Pharmaceutical and Bioanalytical
Ideal for extracting drugs, metabolites, and biomarkers from plasma or serum. SLE provides cleaner extracts and better LC-MS/MS sensitivity for PK/PD, bioequivalence, and preclinical studies.
Clinical and Forensic
Used for routine analysis of drugs of abuse, therapeutic drug monitoring, and toxicology screening. SLE simplifies the cleanup of urine, serum, and oral fluid samples while preserving analyte integrity.
Food and Environmental
Effective for isolating pesticides, additives, contaminants, and organic pollutants from complex matrices such as juices, water samples, or processed foods. The cleaner extracts reduce interference and improve detection accuracy.
Toxicology
Offers rapid and reproducible cleanup of challenging matrices prior to GC-MS or LC-MS analysis, supporting both targeted and broad screening panels. Across all application areas, SLE improves throughput, reduces matrix suppression, and delivers more robust method performance.
FAQs
What is SLE used for?
SLE is used to prepare biological, food, environmental, and forensic samples for chromatographic analysis. It provides clean extracts for LC-MS and GC-MS workflows, making it valuable for drug quantitation, biomarker studies, toxicology screens, environmental contaminant testing, and routine clinical assays.

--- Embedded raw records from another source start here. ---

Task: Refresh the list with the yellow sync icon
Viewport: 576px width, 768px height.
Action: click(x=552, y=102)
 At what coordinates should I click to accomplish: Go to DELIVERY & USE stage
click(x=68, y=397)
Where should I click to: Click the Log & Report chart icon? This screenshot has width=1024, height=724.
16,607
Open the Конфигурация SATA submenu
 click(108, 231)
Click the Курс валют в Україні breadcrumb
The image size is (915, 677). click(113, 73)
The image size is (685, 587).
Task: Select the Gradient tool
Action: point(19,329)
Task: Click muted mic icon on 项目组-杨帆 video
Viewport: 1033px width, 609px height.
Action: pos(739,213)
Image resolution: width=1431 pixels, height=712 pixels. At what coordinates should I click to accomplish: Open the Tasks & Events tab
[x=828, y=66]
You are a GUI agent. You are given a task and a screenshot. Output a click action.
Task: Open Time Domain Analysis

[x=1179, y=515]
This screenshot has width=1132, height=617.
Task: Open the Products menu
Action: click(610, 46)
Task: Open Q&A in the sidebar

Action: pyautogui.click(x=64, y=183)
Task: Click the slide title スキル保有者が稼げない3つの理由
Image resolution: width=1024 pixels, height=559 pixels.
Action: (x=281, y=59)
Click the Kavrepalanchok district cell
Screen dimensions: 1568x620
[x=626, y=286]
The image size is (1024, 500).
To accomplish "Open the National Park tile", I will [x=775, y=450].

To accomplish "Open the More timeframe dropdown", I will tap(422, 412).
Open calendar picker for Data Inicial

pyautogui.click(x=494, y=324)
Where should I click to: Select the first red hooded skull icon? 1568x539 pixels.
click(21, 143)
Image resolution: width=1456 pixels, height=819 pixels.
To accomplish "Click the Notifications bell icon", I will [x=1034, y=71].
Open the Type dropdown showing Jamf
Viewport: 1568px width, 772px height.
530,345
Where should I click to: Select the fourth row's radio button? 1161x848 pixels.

Why is SLE better than LLE?
SLE eliminates emulsions, which are a major cause of lost analytes and failed LLE extractions. It is faster, requires less manual manipulation, and delivers more reproducible results. Cleaner extracts translate to improved sensitivity and reduced matrix effects in mass spectrometry. SLE is also easier to automate, supporting high-throughput labs.
What samples are suitable for extraction by SLE?
SLE works well with aqueous biological samples including plasma, serum, urine, saliva, and tissue homogenates. It is also effective for beverages, environmental waters, and other moderately complex matrices. As long as the sample can be diluted in an aqueous buffer and analytes are at least somewhat hydrophobic, SLE can provide high-quality extracts.